Extracted records
....................

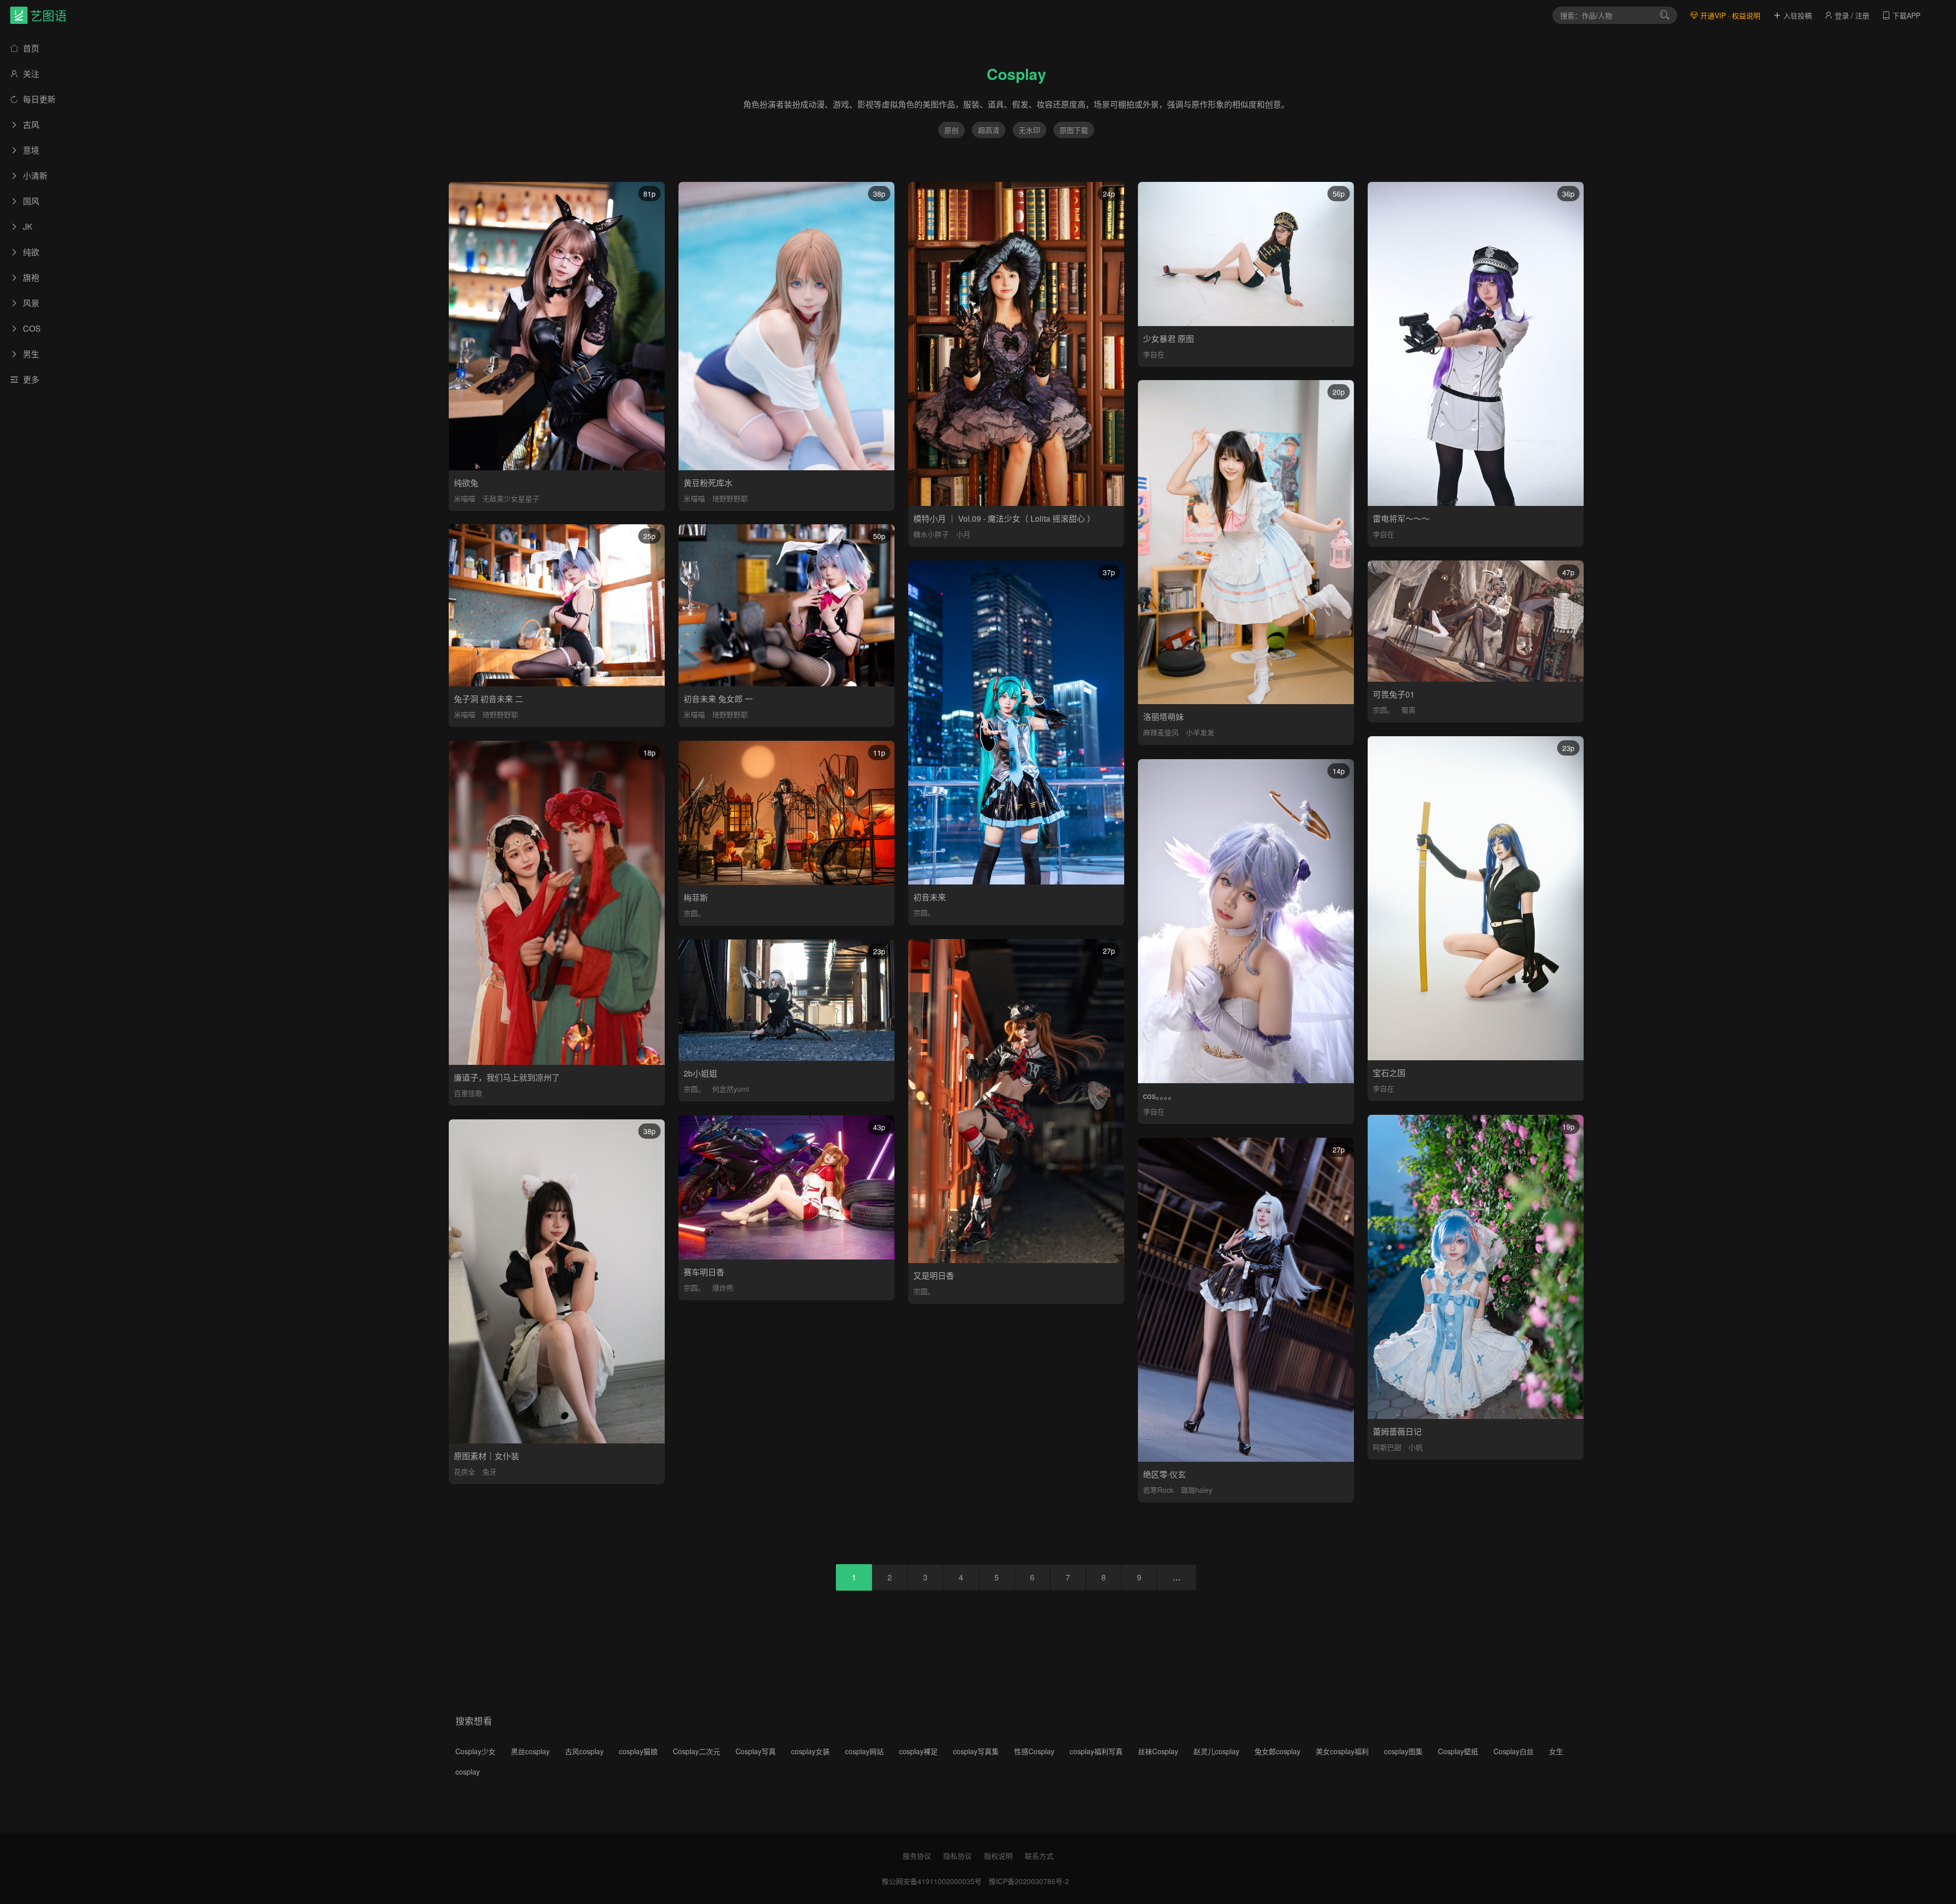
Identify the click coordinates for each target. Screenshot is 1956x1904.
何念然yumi (730, 1089)
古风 (30, 124)
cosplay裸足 (918, 1751)
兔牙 (489, 1471)
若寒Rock (1158, 1490)
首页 (30, 48)
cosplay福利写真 (1096, 1751)
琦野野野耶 (730, 498)
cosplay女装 (810, 1751)
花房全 (464, 1471)
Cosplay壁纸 (1458, 1751)
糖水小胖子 (931, 534)
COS (31, 328)
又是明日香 (933, 1275)
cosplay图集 (1403, 1751)
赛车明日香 (704, 1272)
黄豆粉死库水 (708, 483)
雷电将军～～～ (1401, 518)
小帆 (1415, 1447)
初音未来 (929, 897)
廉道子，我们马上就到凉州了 (507, 1077)
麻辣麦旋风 (1161, 732)
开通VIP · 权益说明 (1729, 15)
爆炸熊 (723, 1287)
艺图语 (48, 15)
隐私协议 (957, 1856)
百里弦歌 (468, 1093)
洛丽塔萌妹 (1163, 716)
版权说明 (998, 1856)
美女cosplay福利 (1342, 1751)
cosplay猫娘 (638, 1751)
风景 (30, 303)
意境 (30, 150)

....................

In the transcription, every picture is to be excluded and the records above given again exactly.

### Reply
Identify the click coordinates for each target. Screenshot is 1956x1904.
何念然yumi (730, 1089)
古风 (30, 124)
cosplay裸足 (918, 1751)
兔牙 (489, 1471)
若寒Rock (1158, 1490)
首页 (30, 48)
cosplay福利写真 (1096, 1751)
琦野野野耶 (730, 498)
cosplay女装 (810, 1751)
花房全 (464, 1471)
Cosplay壁纸 (1458, 1751)
糖水小胖子 (931, 534)
COS (31, 328)
又是明日香 (933, 1275)
cosplay图集 (1403, 1751)
赛车明日香 (704, 1272)
黄豆粉死库水 (708, 483)
雷电将军～～～ (1401, 518)
小帆 (1415, 1447)
初音未来 (929, 897)
廉道子，我们马上就到凉州了 (507, 1077)
麻辣麦旋风 (1161, 732)
开通VIP · 权益说明 (1729, 15)
爆炸熊 (723, 1287)
艺图语 (48, 15)
隐私协议 (957, 1856)
百里弦歌 (468, 1093)
洛丽塔萌妹 (1163, 716)
版权说明 (998, 1856)
美女cosplay福利 (1342, 1751)
cosplay猫娘 (638, 1751)
风景 (30, 303)
意境 (30, 150)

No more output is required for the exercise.